Scientists have been testing and monitoring SARS-CoV-2 RNA in wastewater to predict and prevent outbreaks (Mohan et al.; Panchal et al.). Early in the pandemic, scientists found it in wastewater and in rivers receiving wastewater in Italy, indicating that the virus might be transmitted in water, and these methods could monitor community epidemiology (Quilliam et al.). But they could culture only small amounts of the virus from those samples, showing that water might transmit the virus less than droplets, aerosols, and surfaces (Rimoldi et al.; Thomas). SARS-CoV-2 can survive for days in wastewater, depending on temperature and solid contents (de Oliveira et al.). In response to these findings, scientists in many nations are monitoring wastewater as an indicator of people’s COVID-19 infections, partly using methods from the Global Polio Eradication Initiative. They found SARS-CoV-2 in wastewater collected weeks before patients in those areas developed symptoms and tested positive for SARS-CoV-2 (Baraniuk; Foley; Harries, Berger, et al.; Gwenzi; Kelland “How Sewer Science”; Kitamura et al.; O’Reilly et al.; Panchal et al.; Pleitgen; University of California at Merced; Wannigama et al.; Wurtzer S, Marechal, et al.; Wurtzer S, Waldmann, et al.; Yle). Universities and schools used this method to find and stop outbreaks in dormitories and communities (Conover; Hassard et al.; Jensen; Nadworny; Peccia et al.; Office of the Chancellor; Sanders). Several nations and companies are expanding these services world-wide (IDEXX; Munro, Colangelo). Wastewater programs are inactivating any SARS-CoV-2 in their systems using chemicals and ultraviolet light (Mohan et al.).
[Publication date of latest article cited: March 10, 2021]
SARS-CoV-2 RNA has been found in blood (World Health Organization-China; Young et al.; Zhang W et al.) for an average of 16.6 days after the start of symptoms (Cevik, Tate, et al.). ACE2 is in blood vessel linings, which SARS-CoV-2 uses to enter those cells and tissues (Salamanna et al.). In the circulatory system, SARS-CoV-2 goes to many organs and infects them, causing a wide range of symptoms (Wadman et al.).
But this probably rarely transmits to people, because they rarely spill blood into another person’s broken skin. Since RT-PCR can find almost all those infected, there is low risk of transfusion transmission (Chang L, Zhao et al.; Corman et al.). Blood banks and organ transplantation services recognized these potential risks, and screened cells, tissues, and organs before using them (Gaussen et al.). The presence of SARS-CoV-2 in blood and other body fluids enables the humoral (antibodies) and cellular (white blood cells) immune responses to attack this virus there (Allegra et al.; Ledford; Robbiani et al.; Yong “Immunology”).

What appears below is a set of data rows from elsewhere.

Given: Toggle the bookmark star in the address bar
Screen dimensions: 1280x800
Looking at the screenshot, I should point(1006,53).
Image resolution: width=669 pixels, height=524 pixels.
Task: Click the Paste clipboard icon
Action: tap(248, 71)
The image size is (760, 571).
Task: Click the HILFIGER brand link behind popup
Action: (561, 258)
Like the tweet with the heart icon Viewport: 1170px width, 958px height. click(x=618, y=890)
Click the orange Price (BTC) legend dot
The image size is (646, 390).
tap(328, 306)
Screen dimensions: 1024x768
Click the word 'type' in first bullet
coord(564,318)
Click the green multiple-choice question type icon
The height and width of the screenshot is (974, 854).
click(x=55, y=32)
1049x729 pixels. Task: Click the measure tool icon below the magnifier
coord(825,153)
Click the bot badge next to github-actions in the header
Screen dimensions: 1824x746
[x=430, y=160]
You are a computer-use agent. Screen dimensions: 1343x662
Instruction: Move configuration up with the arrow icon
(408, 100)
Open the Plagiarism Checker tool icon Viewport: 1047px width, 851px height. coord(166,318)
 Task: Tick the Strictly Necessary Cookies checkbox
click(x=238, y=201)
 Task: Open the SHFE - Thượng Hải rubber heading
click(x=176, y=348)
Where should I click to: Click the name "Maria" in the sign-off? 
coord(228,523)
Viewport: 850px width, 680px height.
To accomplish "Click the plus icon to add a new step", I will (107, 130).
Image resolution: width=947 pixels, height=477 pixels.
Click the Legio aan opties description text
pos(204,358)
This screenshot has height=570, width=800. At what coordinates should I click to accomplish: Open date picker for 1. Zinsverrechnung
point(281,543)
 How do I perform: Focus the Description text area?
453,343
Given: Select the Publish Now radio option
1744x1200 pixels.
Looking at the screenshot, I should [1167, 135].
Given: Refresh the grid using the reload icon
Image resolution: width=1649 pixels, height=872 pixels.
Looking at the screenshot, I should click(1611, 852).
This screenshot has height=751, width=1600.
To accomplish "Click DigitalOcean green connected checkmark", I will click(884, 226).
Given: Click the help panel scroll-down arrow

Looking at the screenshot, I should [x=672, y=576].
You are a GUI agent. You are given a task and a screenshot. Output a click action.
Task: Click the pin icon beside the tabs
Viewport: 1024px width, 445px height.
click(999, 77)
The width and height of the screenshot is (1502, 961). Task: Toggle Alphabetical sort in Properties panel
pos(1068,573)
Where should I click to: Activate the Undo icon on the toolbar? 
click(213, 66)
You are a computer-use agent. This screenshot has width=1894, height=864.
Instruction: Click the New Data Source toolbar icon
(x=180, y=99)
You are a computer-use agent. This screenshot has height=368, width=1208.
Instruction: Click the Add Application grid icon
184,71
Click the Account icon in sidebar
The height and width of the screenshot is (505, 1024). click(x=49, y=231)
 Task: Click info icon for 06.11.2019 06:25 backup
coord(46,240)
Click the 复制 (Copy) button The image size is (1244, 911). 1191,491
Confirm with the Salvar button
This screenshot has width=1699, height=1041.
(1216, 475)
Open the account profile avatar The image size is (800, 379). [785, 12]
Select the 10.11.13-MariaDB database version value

[Publication date of latest article cited: April 26, 2021]
COVID-19 might be transmitting via people’s urine. ACE2 is expressed in kidneys (Salamanna et al.), especially in proximal tubule (PT) cells (Lin W, Fan J, et al.). Many COVID-19 patients develop acute kidney injury (Hansrivijit et al.). SARS-CoV-2 was found in some people’s urine (de Mattos et al.; Jones DL. et al.; Peng et al.), and was cultured in cells (Jeong et al; Sun et al.) , and could infect ferrets (Jeong et al). It was not detected in any infected people’s urine in several other studies (Lo et al.; To, Tsang KKW, Leung et al.; Wang W, Xu, et al; Young et al.). Two cases may have been infected from a public toilet (Global Times). Experiments found that flushing urinals (Wang JX, Li) and toilets (Li YY, Wang, et al.) sprays microscopic liquid particles into the air. Perhaps some people could get infected from breathing in restrooms. So, people should disinfect toilets and urinals (Abney et al.), and wear masks in public bathrooms (Robinson).
SARS-CoV-2 in urine could also be aerosolized during laboratory procedures, such as centrifuging. So, laboratory staff should add more safety methods, including wearing face masks, face shields, and using containment devices (de Mattos et al.), or should avoid doing microscopy of urine (Hansrivijit et al.).